Now, the Edinburgh Fringe is not my natural habitat. My natural habitat is a library or a local deli or at my desk putting pun to paper.
So, why had I put myself through the whole stressful ordeal? Why had I pushed myself out of my comfort zone? At my age, I should be sitting at home knitting my own bus pass, right?
Wrong. Research shows that the best way to stay young and stave off dementia, is to learn new skills and to challenge yourself. Which is why, with my 60th birthday approaching, I’m carpe-ing the hell out of diem like there’s no tomorrow. I mean, if not now, when?
And it’s a good motto for us all. When was the last time you tried something new? Or set new goals like learning a language or a musical instrument? Mastering sudoko or running a marathon?
The only thing I run up are bills, but I have started taking on more physical challenges. Two weeks ago I walked the Fife coastal path with a group of middle-aged girlfriends. We walked 190km in five days. When I tell you that my walking companions were the comediennes, Sandi Toksvig and Arabella Weir, you’ll believe me when I say that our lips lost weight from the amount of laughing we did. But, as well as having fun, we also raised $60,000 for a charity, Their World, which helps get disadvantaged kids into education.
And walking on the wild side (literally) whet my appetite for more adventure. Instead of heading home when my gigs finished, on impulse I’ve diverted to Loch Ness to try my hand at kayaking.

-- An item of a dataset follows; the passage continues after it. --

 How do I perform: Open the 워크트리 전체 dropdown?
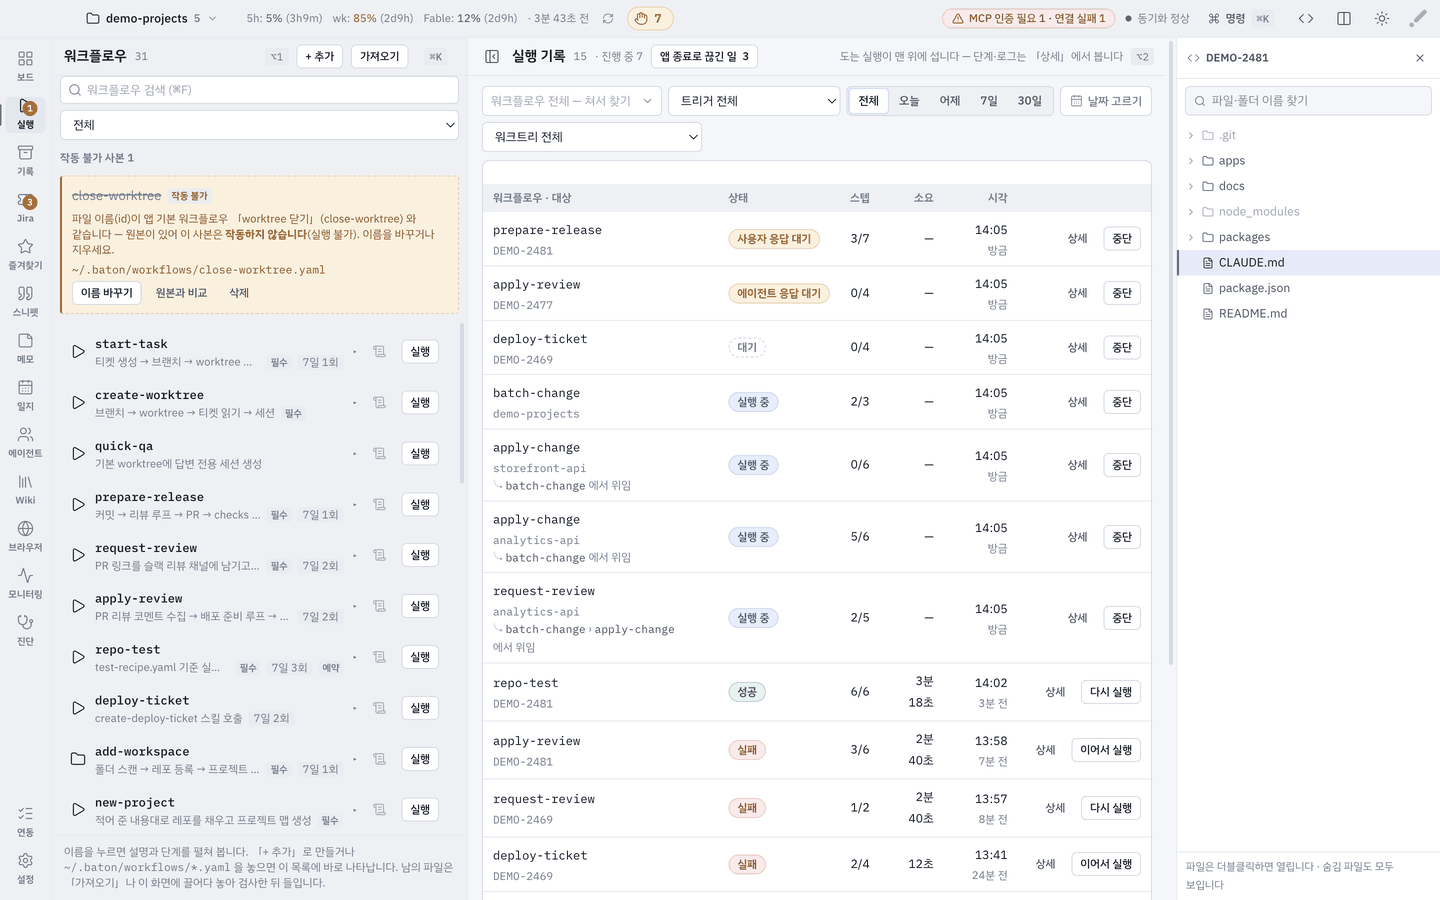(592, 137)
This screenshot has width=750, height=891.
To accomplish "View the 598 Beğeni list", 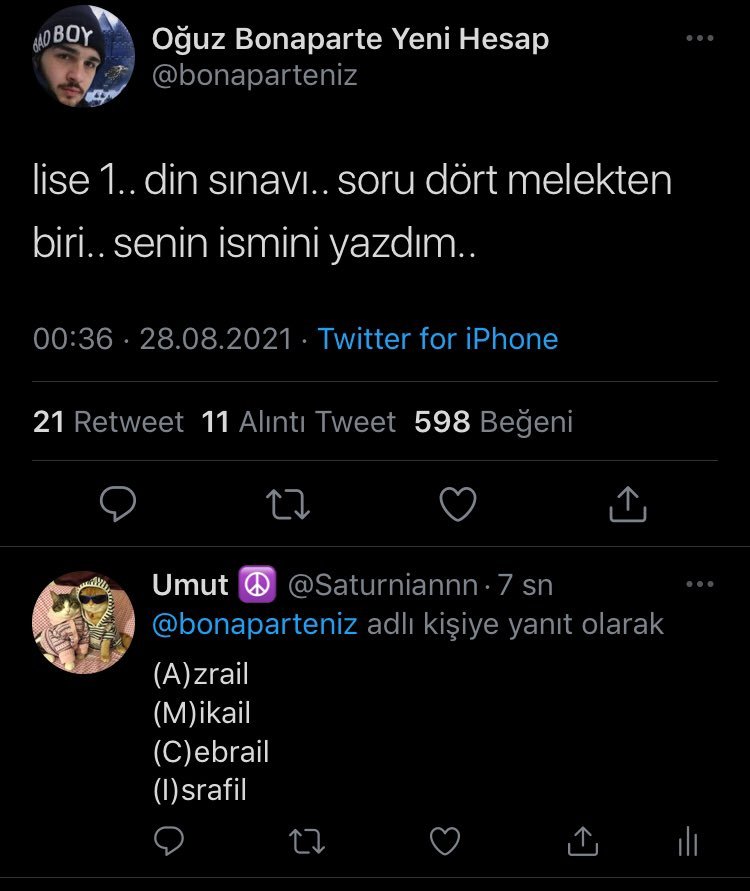I will click(493, 422).
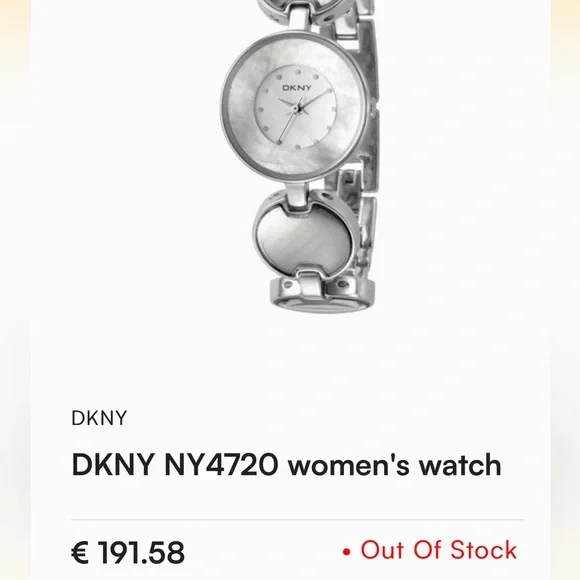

Scotland’s a funny place. They eat sheep’s stomachs – of their own free will. They toss huge tree trunks through the air – for fun. Party invitations read “trousers optional”. Yep, the men wear skirts without tights, in such windy weather! Plus they have the world’s biggest monster – though nobody’s ever really seen it. One thing’s for sure, Nessie is a monster of marketing – a legend in its own Loch time. I may not find out if Nessie is merely a fishy figment of imagination or the world’s most mysterious aquatic enigma, but I’ll certainly have fun trying. The whole tale reeks of red herrings. I mean, there may have been 1067 sightings – but there’s also 1067 whisky distilleries nearby…
Of course, one needs to drink a lot of Scotland’s famous whisky to stave off hypothermia. (I love the Scottish summer – it’s my favourite day of the year.) And too much Glenfiddich can be the only explanation as to why I found myself attempting to master reeling last night.
Scottish dancing is really more of a contact sport. “Highland fling” actually refers to how you get flung about on the dance floor.
But it’s also the most incredible fun.
In fact, psychologists say that on the happiness scale, a caleigh rates as the most fulfilling and pleasurable activity on Earth – even more satisfying than sex. So you can guess my next aim – to have sex AT a caleigh! Don’t worry. I’m not really going to put the tart into tartan. But I do think it’s vital to live life to the full. For the sake of your mental and physical health.
So don’t put things off for another nanosecond. Take that tango lesson. Book that bungee jump. Learn Latin, sky dive or wrestle in jelly.… A “comfort zone” is not just a boring postcode, it’s also a step too close to the grave.